Early Years Foundation Stage
Within the Foundation Stage (Nursery and Reception), the Early Years Foundation Stage Framework is followed. The ‘Music’ aspect of the curriculum is followed through the area 'Expressive Arts and Design'.
Music teaching is taught as discrete units of work and also, where appropriate, links are made to the overall topics or themes of the half term. During EYFS, children learn to:
Create his/her own songs, or improvise a song around one he/she knows
Play instruments with increasing control to express his/her feelings and ideas
Listen attentively, move to and talk about music, expressing his/her feelings and responses
Sing in a group or on his/her own, increasingly matching the pitch and following the melody
Explore and engage in music making and dance, performing solo or in groups
Perform songs, rhymes, poems and stories with others, and - when appropriate - tries to move in time with music (ELG)
Sing a range of well-known nursery rhymes and songs (ELG)
Key Stage 1 Pupils will be taught to:
Use their voices expressively and creatively by signing songs and speaking chants and rhymes.
Play tuned and untuned instruments musically.

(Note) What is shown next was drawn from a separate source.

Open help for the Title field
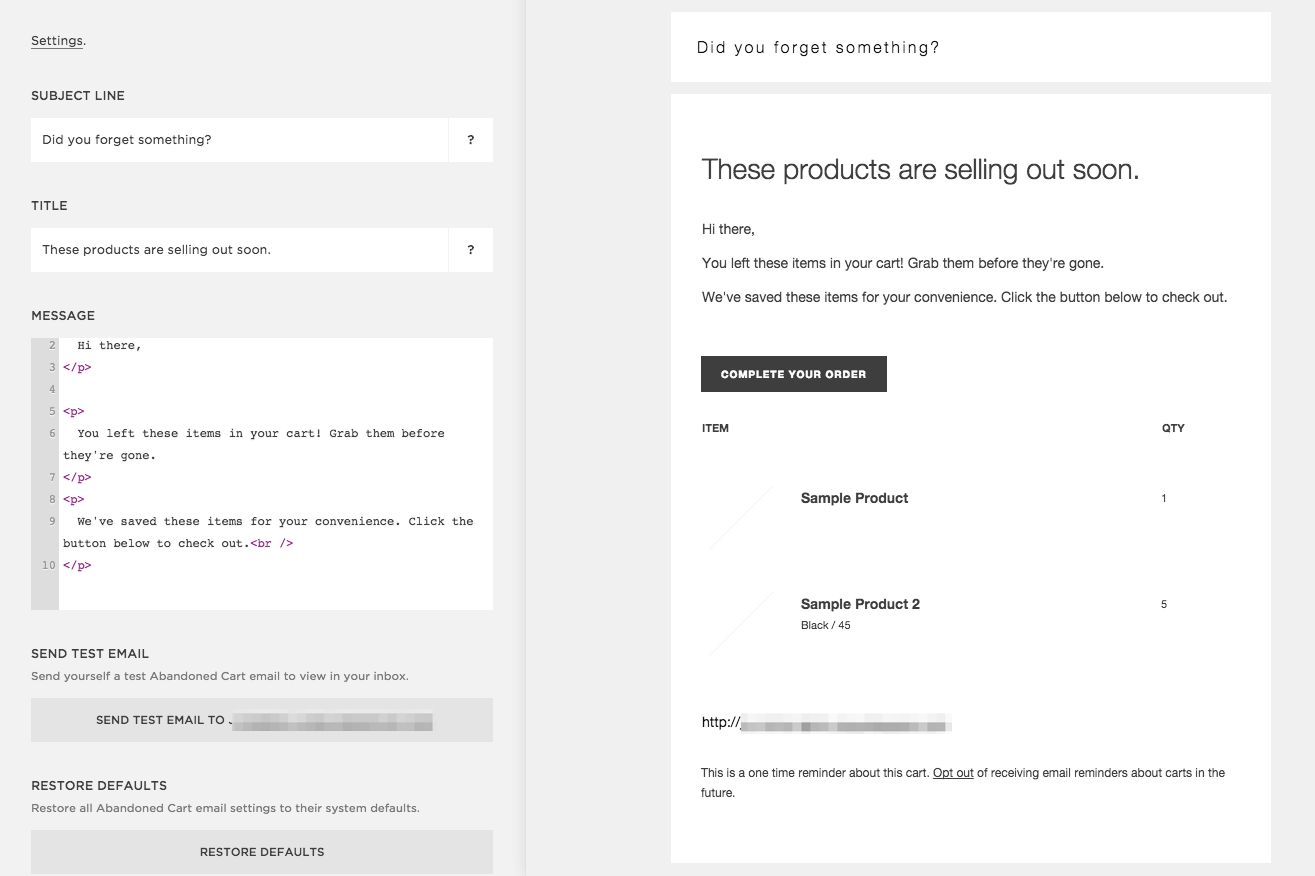The image size is (1315, 876). pos(470,250)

Listen with concentration and understanding to a range of high-quality live and recorded music.
Key Stage 2 Pupils will be taught to:
Sing and play musically with increasing confidence and control.
They should develop an understanding of musical composition, organising and manipulating ideas within musical structures and reproducing sounds from aural memory.
Play and perform in solo and ensemble contexts, using their voices and playing musical instruments with increasing accuracy, fluency, control and expression.
Improvise and compose music for a range of purposes using the interrelated dimensions of music.
Listen with attention to detail and recall sounds with increasing aural memory.
Use and understand staff and other musical notations
Appreciate and understand a wide range of high quality live and recorded music drawn from different traditions and from great composers and musicians Develop an understanding of the history of music.